I'm creating a multithread chat in java. When user u1 sends a message to user u2 but user u2 is not connected, user u1 sends the message to the server and user u2 will receive the message once he connects to the server. The messages who are not sent are added to an ArrayList. Once a user connects, he checks if he's the recipient of a pending message. If he is, the message is sent to him and then removed from the pending messages list. This is how I do it:
for(Iterator<String> itpendingmsgs = pendingmsgs.iterator(); itpendingmsgs.hasNext();) {
String pendingmsg = itpendingmsgs.next();
String dest = pendingmsg.substring(4);
if (protocol.author.equals(dest)) {
sendMsg(msg);
pendingmsgs.remove(pendingmsg);
}
}
this is what I get:
Exception in thread "Thread-3" java.util.ConcurrentModificationException
at java.util.AbstractList$Itr.checkForComodification(Unknown Source)
at java.util.AbstractList$Itr.next(Unknown Source)
at ChatServer$ClientConnection.run(ChatServer.java:383)

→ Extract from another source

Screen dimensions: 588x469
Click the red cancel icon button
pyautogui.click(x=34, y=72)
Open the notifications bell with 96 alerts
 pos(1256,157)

at java.lang.Thread.run(Unknown Source)
How do I fix it? Is it because I'm using the iterator?
Instead of this
pendingmsgs.remove(pendingmsg);
use
itpendingmsgs.remove();
Iterator
of ArrayList
is fail fast , so while you are iterating over the ArrayList
using the Iterator
if underlying ArrayList
is modified by any method other than add
and remove
provided by Iterator
itself it will throw ConcurrentModificationException
and will bail out.
In your current implementation while you are looping through the list on certain condition you are also modifying the list by calling remove
on the underlying ArrayList
, instead call remove
method of the Iterator
.
From the Java Docs:
The iterators returned by this class's iterator and listIterator methods are fail-fast: if the list is structurally modified at any time after the iterator is created, in any way except through the iterator's own remove or add methods, the iterator will throw a ConcurrentModificationException. Thus, in the face of concurrent modification, the iterator fails quickly and cleanly, rather than risking arbitrary, non-deterministic behavior at an undetermined time in the future.

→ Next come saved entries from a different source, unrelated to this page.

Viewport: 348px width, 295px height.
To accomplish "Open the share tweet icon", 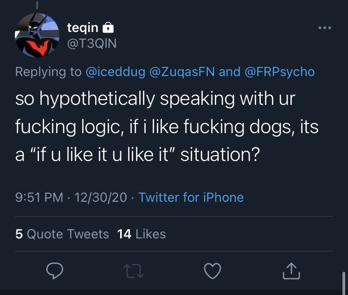I will 291,271.
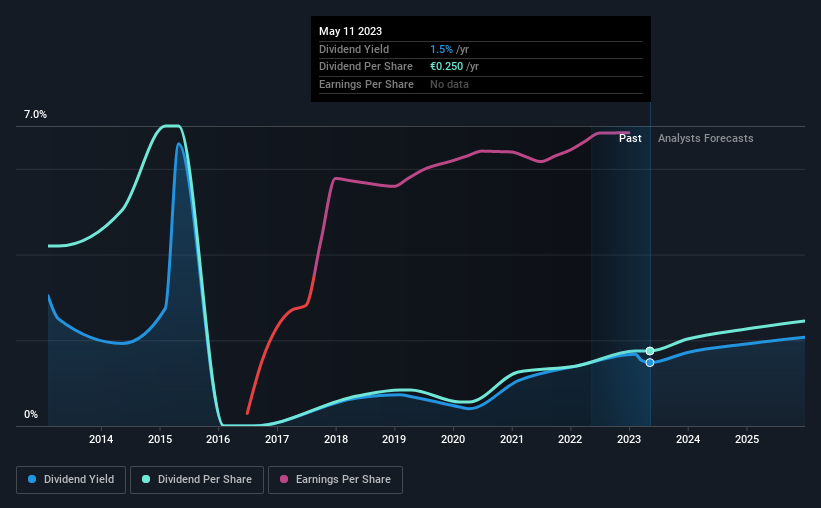Click the €0.250 Dividend Per Share tooltip value
This screenshot has height=508, width=821.
pyautogui.click(x=447, y=67)
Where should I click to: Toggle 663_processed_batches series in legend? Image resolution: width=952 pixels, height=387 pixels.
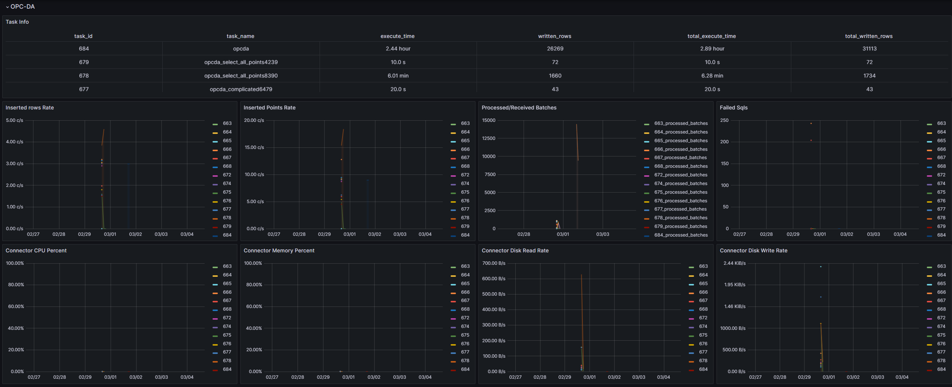pos(680,123)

Note that the fail-fast behavior of an iterator cannot be guaranteed as it is, generally speaking, impossible to make any hard guarantees in the presence of unsynchronized concurrent modification. Fail-fast iterators throw ConcurrentModificationException on a best-effort basis. Therefore, it would be wrong to write a program that depended on this exception for its correctness: the fail-fast behavior of iterators should be used only to detect bugs.